### [GEGEBENER TEXT]
----------------------------------------
In der auch von Fraktionschef Julian Barlen mitgetragenen Erklärung werden die Landesspitzen von CDU und FDP aufgefordert, ein solches Verhalten zu unterbinden. „Sonst ist die von Friedrich Merz und (CDU-Landeschef) Franz-Robert Liskow propagierte Brandmauer gegen Rechts am Ende doch nur eine Papierwand“, heißt es in der SPD-Mitteilung.

Auch die Grünen-Landesvorsitzende Katharina Horn warf den Kommunalpolitikern von CDU und FDP vor, mit ihrer Zustimmung zum AfD- Antrag einen Tabubruch begangen zu haben. Die Landeschefs von CDU, Franz-Robert Liskow, und FDP, René Domke, müssten sich die Frage gefallen lassen, wie ernst es ihrer Partei mit der Abgrenzung zur AfD sei. Paul Benduhn, Sprecher der Grünen Jugend MV, warf CDU und FDP vor, mit ihrer Handlungsweise in Stralsund bewusst der Demokratie geschadet zu haben. „Die klare Kante gegen Rechts, die auf Bundesebene immer wieder beschworen wird, ist nichts weiter als eine hohle Phrase“, sagte er.

Nach Angaben des Grünen-Stadtvertreters Jürgen Suhr war es das erste Mal in der Geschichte der Stralsunder Bürgerschaft, dass Mitglieder „demokratischer Fraktionen einen Antrag der AfD-Fraktion unterstützten“. Dabei gebe es gewichtige Anhaltspunkte für verfassungsfeindliche Bestrebungen dieser Partei. „Offensichtlich ignorieren alle FDP-Bürgerschaftsmitglieder und der große Teil der CDU-Bürgerschaftsmitglieder, dass die AfD Faschisten in ihren Reihen hat, sich nicht klar von diesen abgrenzt und dass zahlreiche AfD-Mitglieder für die Demokratie vor allem Verachtung übrighaben“, so Suhr.

Auf ihrer Sitzung am Donnerstag hatte die Stralsunder Bürgerschaft auf Antrag der AfD den Beschluss gefasst, dass im Schriftverkehr städtischer Einrichtungen und Betriebe auf Unterstriche, Doppelpunkte oder Sternchen verzichtet werden soll. Nach Angaben von Teilnehmern stimmten auch fast alle Bürgerschaftsmitglieder von CDU, FDP und Bürgern für Stralsund (BfS) zu. Dagegen stimmten die Abgeordneten von Linke, SPD, Grünen und Die Partei sowie zwei Frauen der CDU-Fraktion.
----------------------------------------
### [BEREITGESTELLTE DATEN]

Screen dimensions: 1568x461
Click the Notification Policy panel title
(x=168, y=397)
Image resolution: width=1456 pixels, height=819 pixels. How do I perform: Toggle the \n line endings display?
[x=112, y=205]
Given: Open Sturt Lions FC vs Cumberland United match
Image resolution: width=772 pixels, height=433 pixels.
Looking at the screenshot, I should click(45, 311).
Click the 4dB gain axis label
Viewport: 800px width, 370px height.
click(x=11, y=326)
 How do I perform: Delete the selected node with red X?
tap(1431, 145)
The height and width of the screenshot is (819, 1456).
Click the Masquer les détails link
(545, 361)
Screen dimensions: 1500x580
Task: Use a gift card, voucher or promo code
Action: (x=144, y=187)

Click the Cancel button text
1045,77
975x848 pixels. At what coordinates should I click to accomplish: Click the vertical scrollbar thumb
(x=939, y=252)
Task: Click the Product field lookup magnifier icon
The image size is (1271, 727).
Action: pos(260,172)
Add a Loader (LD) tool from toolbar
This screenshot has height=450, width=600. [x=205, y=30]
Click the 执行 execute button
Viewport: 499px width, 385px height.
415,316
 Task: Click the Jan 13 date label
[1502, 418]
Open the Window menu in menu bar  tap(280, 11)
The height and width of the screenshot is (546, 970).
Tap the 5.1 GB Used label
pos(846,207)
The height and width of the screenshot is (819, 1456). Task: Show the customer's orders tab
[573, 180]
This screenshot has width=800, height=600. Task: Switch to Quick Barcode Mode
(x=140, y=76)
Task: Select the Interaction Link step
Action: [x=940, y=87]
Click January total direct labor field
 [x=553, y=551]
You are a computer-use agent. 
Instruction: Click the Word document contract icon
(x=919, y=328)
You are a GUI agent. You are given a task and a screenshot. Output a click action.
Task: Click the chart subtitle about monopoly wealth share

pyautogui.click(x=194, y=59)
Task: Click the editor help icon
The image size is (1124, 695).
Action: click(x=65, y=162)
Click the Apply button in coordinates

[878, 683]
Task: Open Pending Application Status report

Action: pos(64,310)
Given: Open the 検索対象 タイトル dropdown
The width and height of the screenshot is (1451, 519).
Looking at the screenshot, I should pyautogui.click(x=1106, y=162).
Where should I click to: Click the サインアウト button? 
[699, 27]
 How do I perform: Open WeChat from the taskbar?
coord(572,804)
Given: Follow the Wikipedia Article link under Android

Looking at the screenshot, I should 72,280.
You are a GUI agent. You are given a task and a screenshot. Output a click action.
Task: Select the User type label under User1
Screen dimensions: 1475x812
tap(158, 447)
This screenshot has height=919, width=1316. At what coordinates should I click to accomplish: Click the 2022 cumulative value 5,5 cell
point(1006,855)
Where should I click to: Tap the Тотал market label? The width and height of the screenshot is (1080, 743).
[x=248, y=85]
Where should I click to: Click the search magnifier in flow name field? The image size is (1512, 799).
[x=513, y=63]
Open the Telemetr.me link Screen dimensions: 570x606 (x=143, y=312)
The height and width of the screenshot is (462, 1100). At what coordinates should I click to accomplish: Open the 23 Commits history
----------------------------------------
### [AUFGABE 1]
Was beschloss die Stralsunder Bürgerschaft laut dem gegebenen Text auf Antrag der AfD?
### [AUFGABE 2]
Schreib bitte die Passage von „In der auch“ bis „in der SPD-Mitteilung.“ wortgetreu aus dem gegebenen Text ab.

### [SCHRIFTLICHE ANTWORT 1]
Im Schriftverkehr städtischer Einrichtungen und Betriebe soll auf Unterstriche, Doppelpunkte oder Sternchen verzichtet werden.

### [SCHRIFTLICHE ANTWORT 2]
In der auch von Fraktionschef Julian Barlen mitgetragenen Erklärung werden die Landesspitzen von CDU und FDP aufgefordert, ein solches Verhalten zu unterbinden. „Sonst ist die von Friedrich Merz und (CDU-Landeschef) Franz-Robert Liskow propagierte Brandmauer gegen Rechts am Ende doch nur eine Papierwand“, heißt es in der SPD-Mitteilung.